• ABOUT THIS TASK:
How many lines in the data below include the word "agent"? State the number alone.

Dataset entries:
+ + + +
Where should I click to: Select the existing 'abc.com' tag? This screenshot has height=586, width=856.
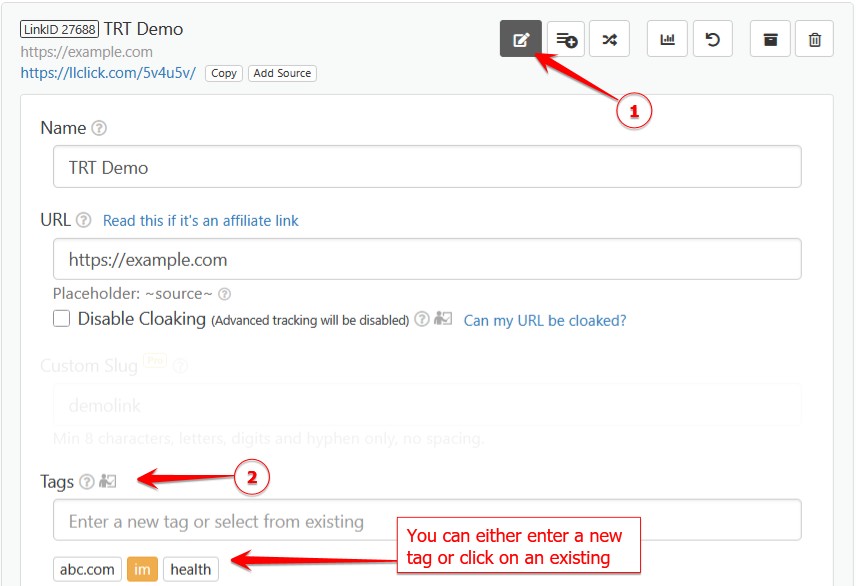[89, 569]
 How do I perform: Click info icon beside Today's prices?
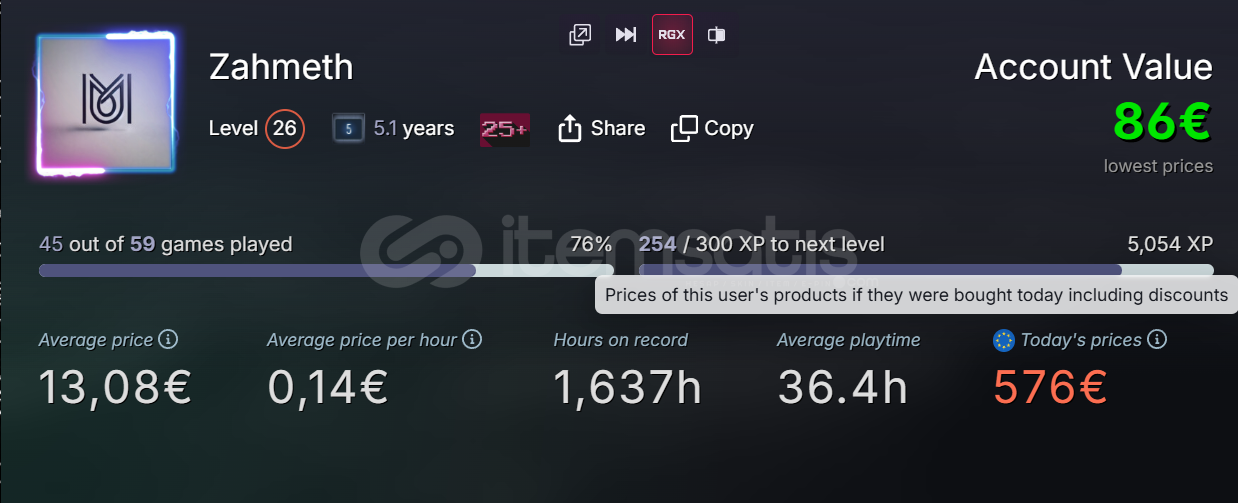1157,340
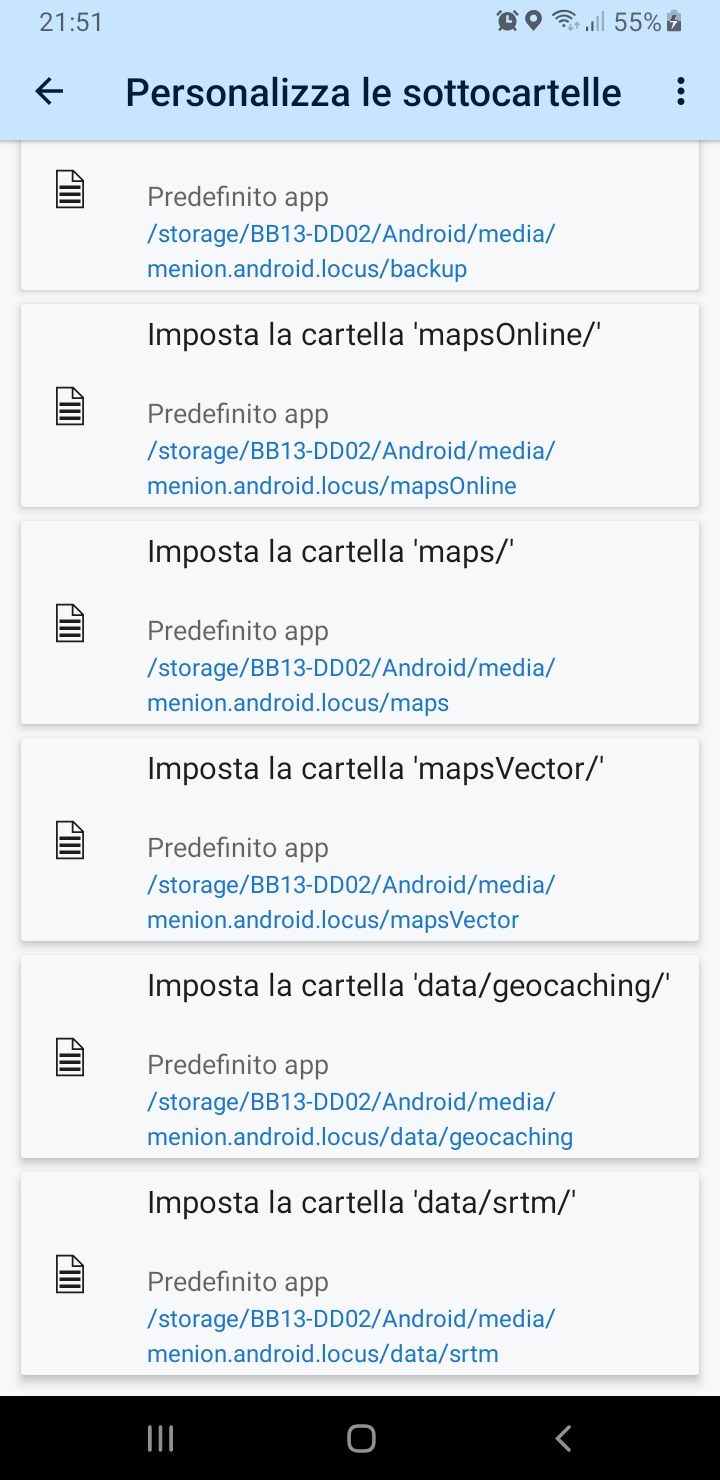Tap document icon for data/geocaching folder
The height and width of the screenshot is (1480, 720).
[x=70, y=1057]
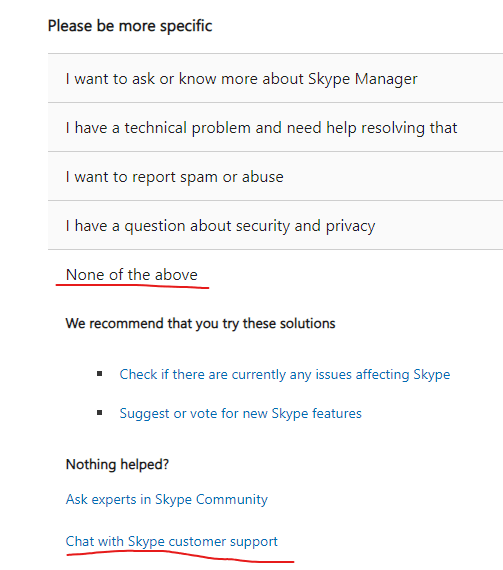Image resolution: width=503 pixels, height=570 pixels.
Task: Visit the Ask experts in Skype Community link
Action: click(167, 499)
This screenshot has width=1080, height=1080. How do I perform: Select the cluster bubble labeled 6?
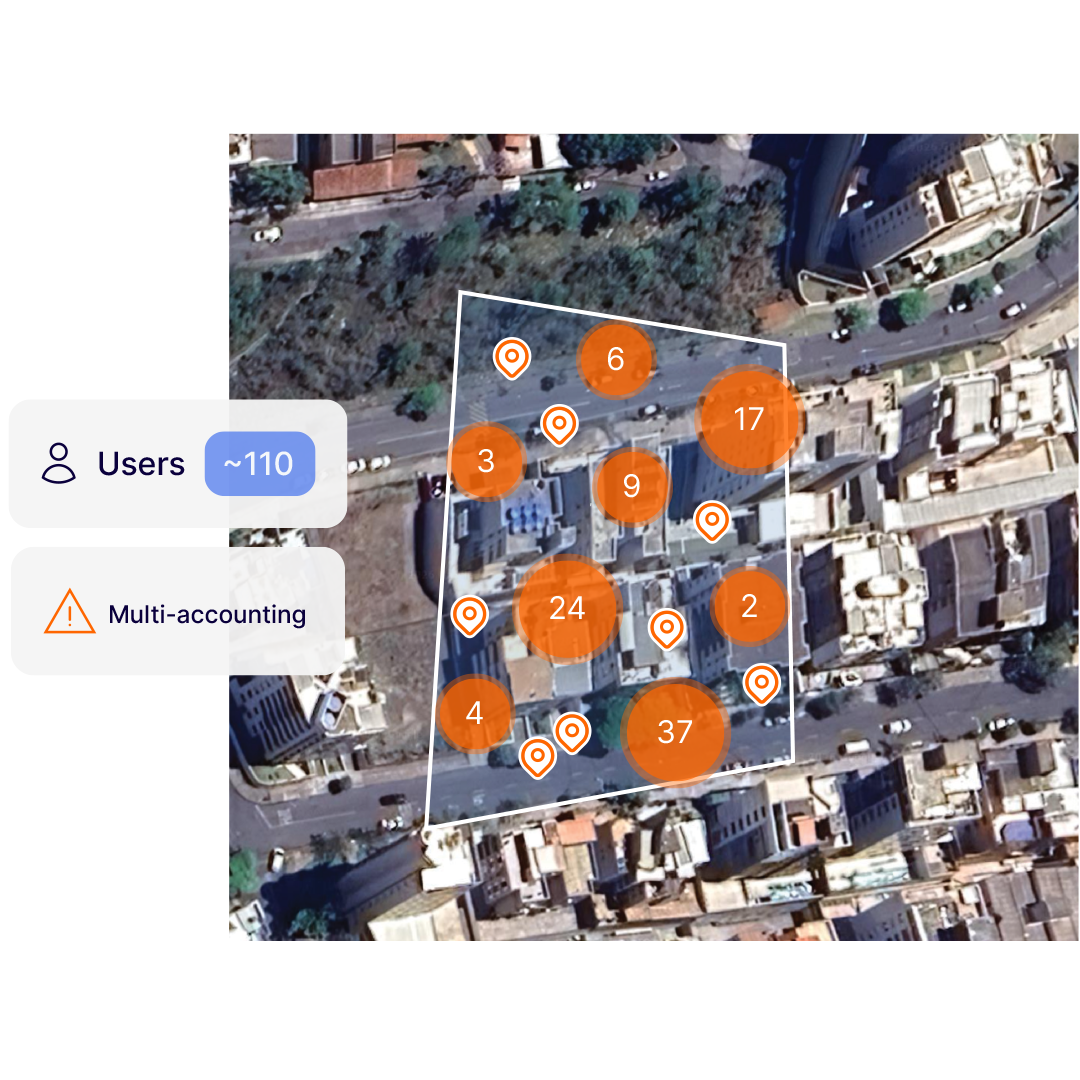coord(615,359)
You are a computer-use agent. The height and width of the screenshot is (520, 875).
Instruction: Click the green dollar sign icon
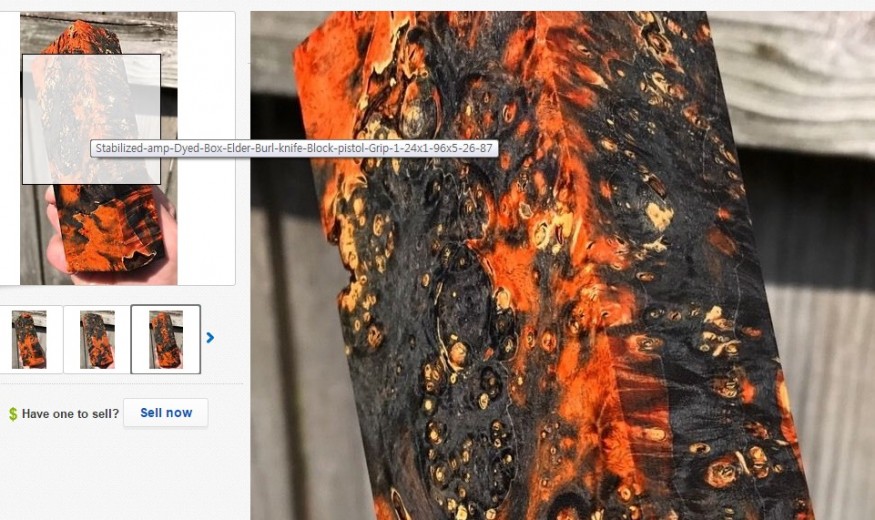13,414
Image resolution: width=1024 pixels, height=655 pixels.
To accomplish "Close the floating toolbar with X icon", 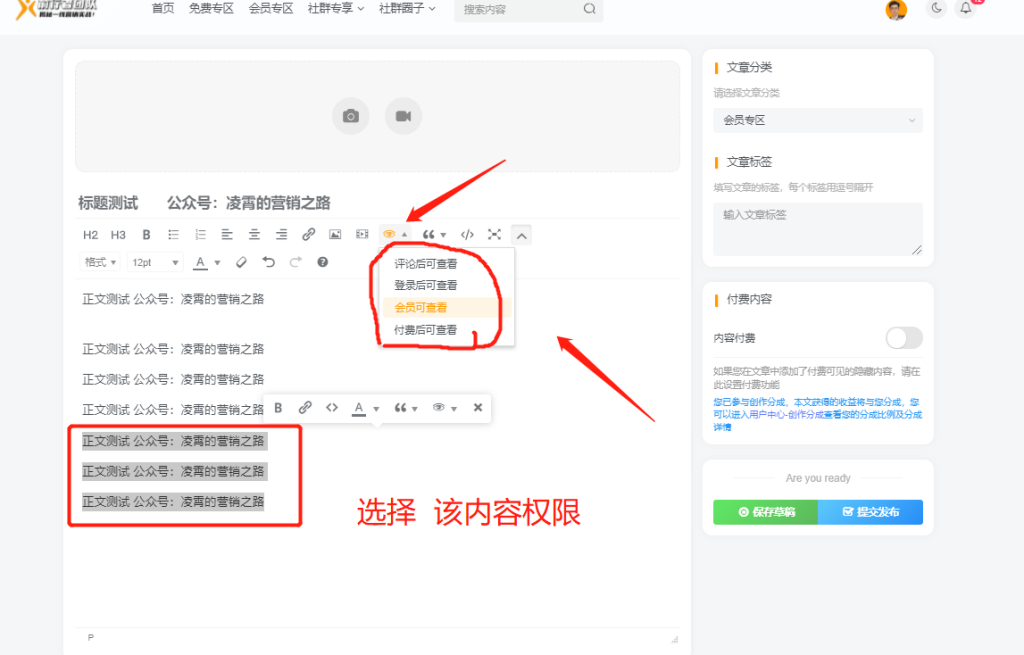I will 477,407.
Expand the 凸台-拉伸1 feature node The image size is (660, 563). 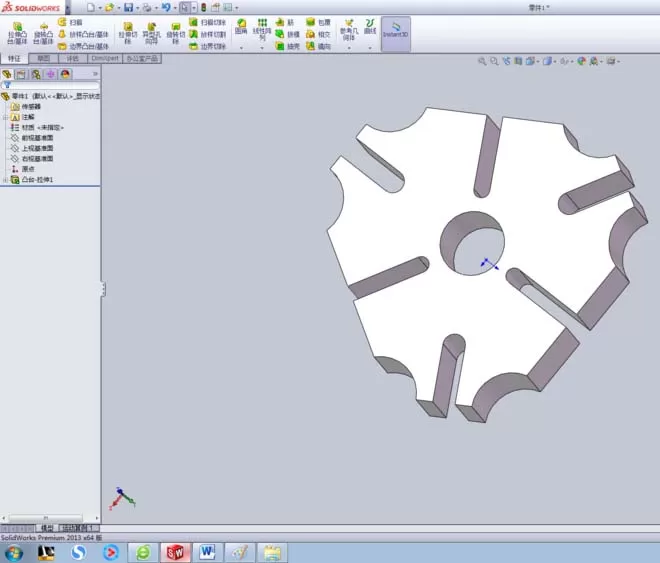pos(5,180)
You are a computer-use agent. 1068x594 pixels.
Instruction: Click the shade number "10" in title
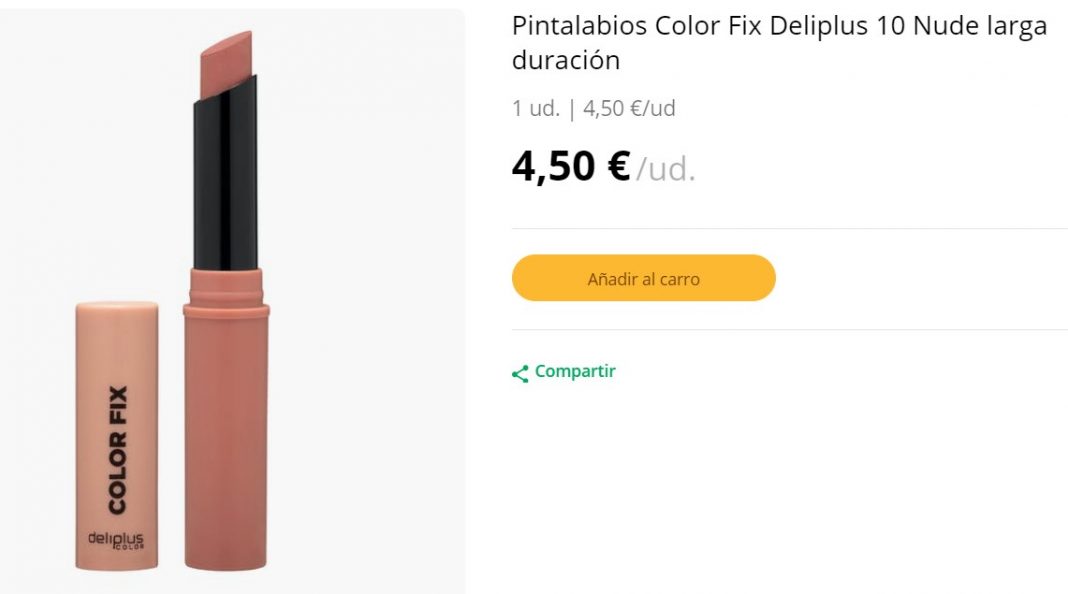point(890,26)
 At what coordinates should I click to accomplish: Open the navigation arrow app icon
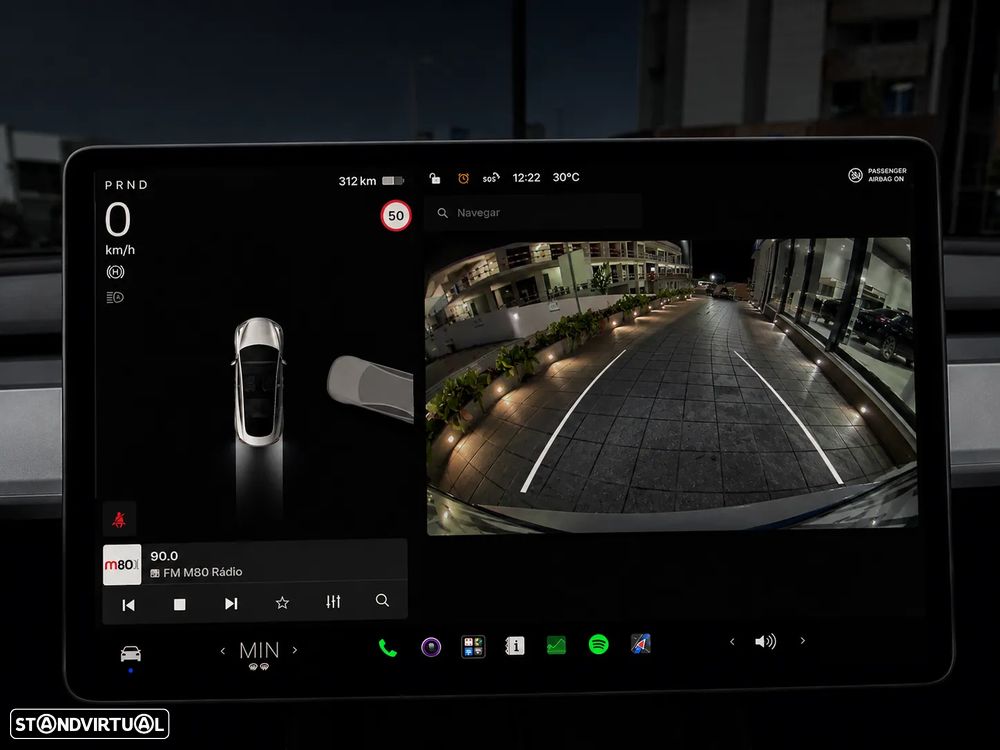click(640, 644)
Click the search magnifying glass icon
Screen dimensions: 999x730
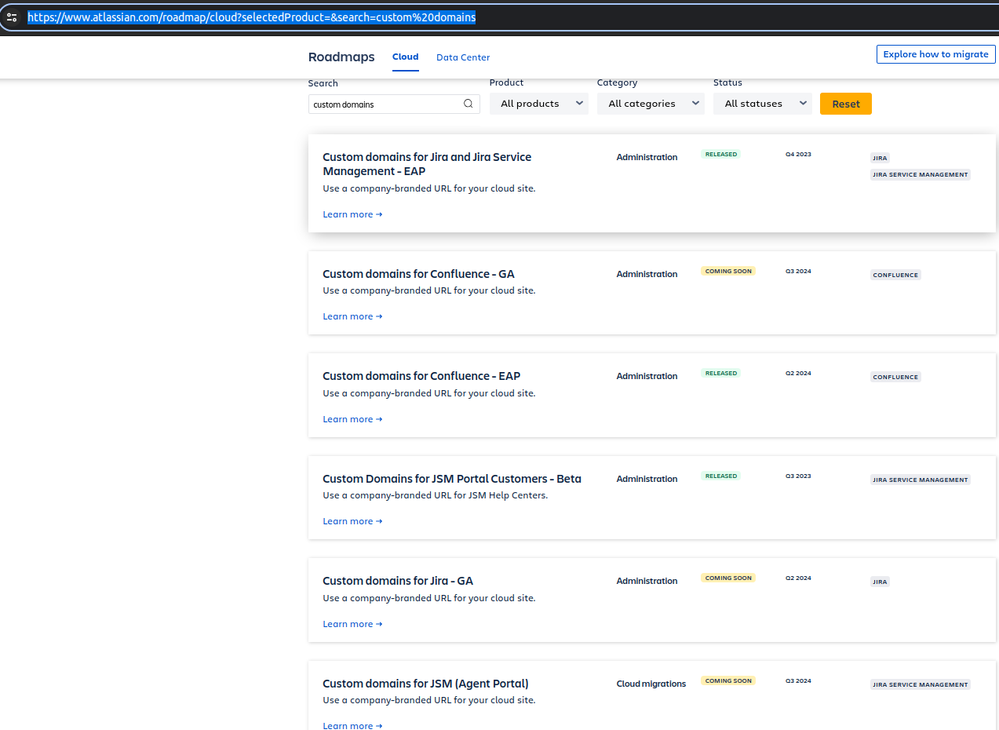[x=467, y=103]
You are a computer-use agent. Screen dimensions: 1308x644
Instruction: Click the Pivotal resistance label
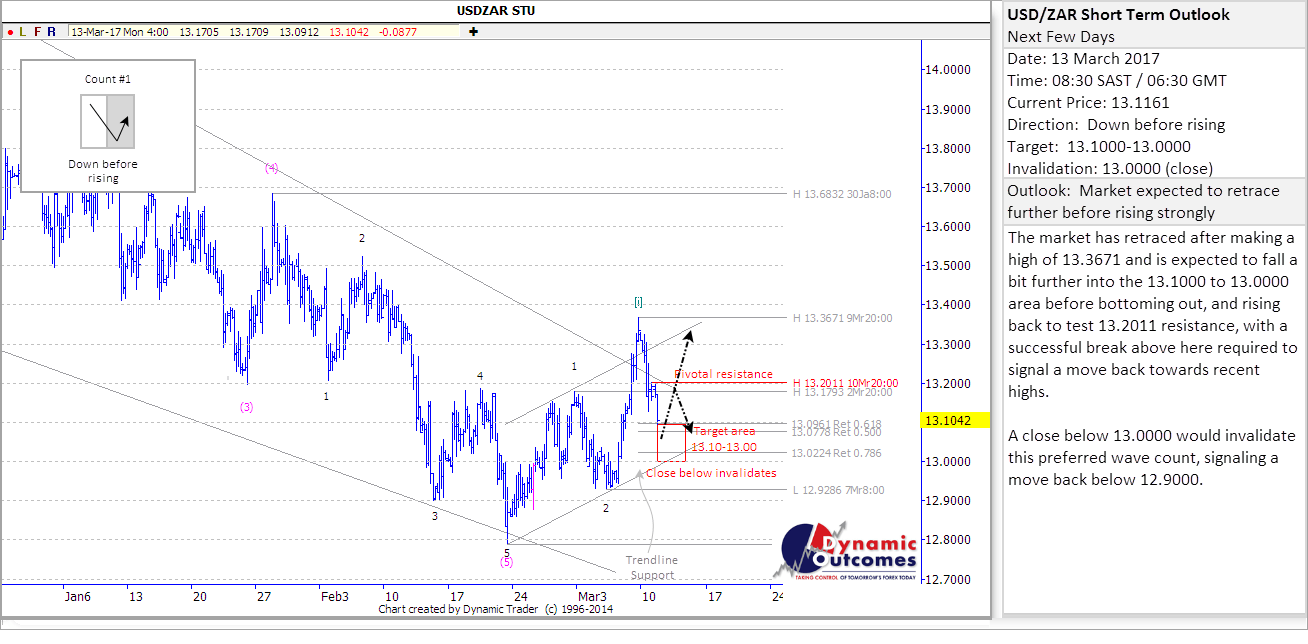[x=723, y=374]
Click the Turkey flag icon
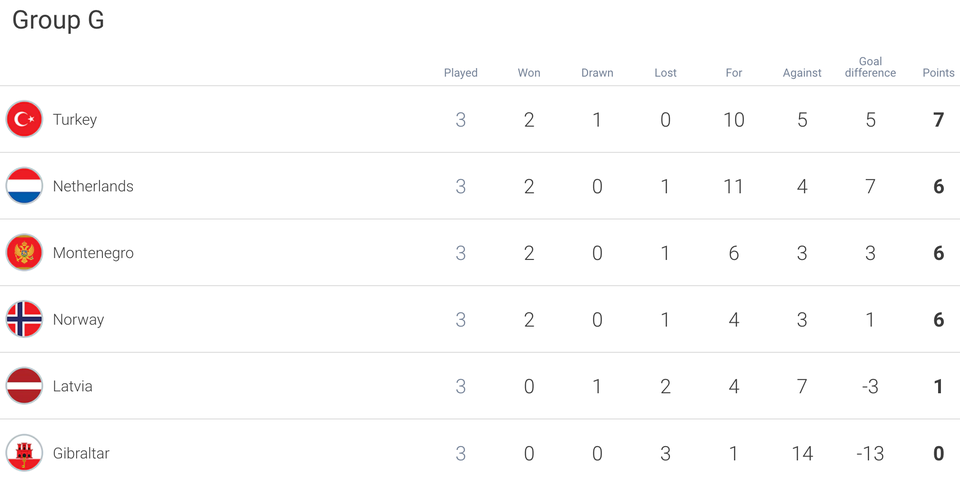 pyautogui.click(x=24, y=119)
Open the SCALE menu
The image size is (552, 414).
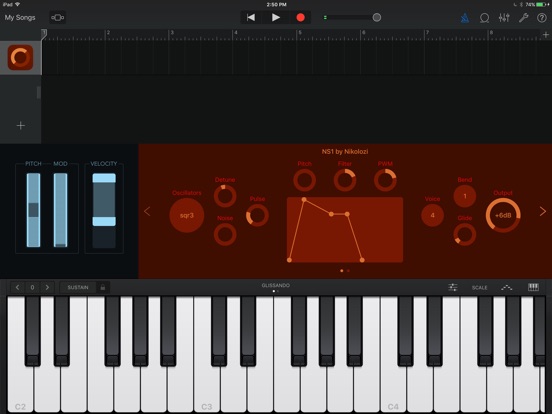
+ + + +
• COMPLETED TASK:
3